_TASK_: Each record below needs to be copied out exactly as it stands.

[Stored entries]
##########
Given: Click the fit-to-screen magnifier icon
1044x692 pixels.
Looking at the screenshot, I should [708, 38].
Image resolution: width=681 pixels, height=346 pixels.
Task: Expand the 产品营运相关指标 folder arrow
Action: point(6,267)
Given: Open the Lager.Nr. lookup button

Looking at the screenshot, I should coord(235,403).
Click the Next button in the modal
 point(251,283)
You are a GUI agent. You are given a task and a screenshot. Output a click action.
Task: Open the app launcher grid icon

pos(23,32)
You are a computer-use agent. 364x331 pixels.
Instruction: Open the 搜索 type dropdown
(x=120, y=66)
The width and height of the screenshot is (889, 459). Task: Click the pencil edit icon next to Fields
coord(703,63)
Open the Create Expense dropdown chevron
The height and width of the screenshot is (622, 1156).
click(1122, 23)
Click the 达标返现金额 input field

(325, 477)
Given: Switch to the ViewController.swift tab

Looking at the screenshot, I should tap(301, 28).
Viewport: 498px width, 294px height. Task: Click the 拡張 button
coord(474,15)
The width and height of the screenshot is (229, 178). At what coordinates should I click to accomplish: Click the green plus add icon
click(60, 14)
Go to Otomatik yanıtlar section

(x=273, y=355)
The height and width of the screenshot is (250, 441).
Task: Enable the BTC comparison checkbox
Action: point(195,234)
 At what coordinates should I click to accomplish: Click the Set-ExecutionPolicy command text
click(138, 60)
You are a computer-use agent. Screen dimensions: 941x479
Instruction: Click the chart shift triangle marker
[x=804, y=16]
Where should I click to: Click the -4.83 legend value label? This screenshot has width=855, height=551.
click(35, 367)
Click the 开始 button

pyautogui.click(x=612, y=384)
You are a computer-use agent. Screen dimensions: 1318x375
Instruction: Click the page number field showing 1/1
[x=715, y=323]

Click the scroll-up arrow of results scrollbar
##########
_TASK RESPONSE_:
Given: Click the fit-to-screen magnifier icon
1044x692 pixels.
Looking at the screenshot, I should [708, 38].
Image resolution: width=681 pixels, height=346 pixels.
Task: Expand the 产品营运相关指标 folder arrow
Action: point(6,267)
Given: Open the Lager.Nr. lookup button

Looking at the screenshot, I should coord(235,403).
Click the Next button in the modal
 point(251,283)
You are a GUI agent. You are given a task and a screenshot. Output a click action.
Task: Open the app launcher grid icon

pos(23,32)
You are a computer-use agent. 364x331 pixels.
Instruction: Open the 搜索 type dropdown
(x=120, y=66)
The width and height of the screenshot is (889, 459). Task: Click the pencil edit icon next to Fields
coord(703,63)
Open the Create Expense dropdown chevron
The height and width of the screenshot is (622, 1156).
click(1122, 23)
Click the 达标返现金额 input field

(325, 477)
Given: Switch to the ViewController.swift tab

Looking at the screenshot, I should tap(301, 28).
Viewport: 498px width, 294px height. Task: Click the 拡張 button
coord(474,15)
The width and height of the screenshot is (229, 178). At what coordinates should I click to accomplish: Click the green plus add icon
click(60, 14)
Go to Otomatik yanıtlar section

(x=273, y=355)
The height and width of the screenshot is (250, 441).
Task: Enable the BTC comparison checkbox
Action: point(195,234)
 At what coordinates should I click to accomplish: Click the Set-ExecutionPolicy command text
click(138, 60)
You are a computer-use agent. Screen dimensions: 941x479
Instruction: Click the chart shift triangle marker
[x=804, y=16]
Where should I click to: Click the -4.83 legend value label? This screenshot has width=855, height=551.
click(35, 367)
Click the 开始 button

pyautogui.click(x=612, y=384)
You are a computer-use agent. Screen dimensions: 1318x375
Instruction: Click the page number field showing 1/1
[x=715, y=323]

Click the scroll-up arrow of results scrollbar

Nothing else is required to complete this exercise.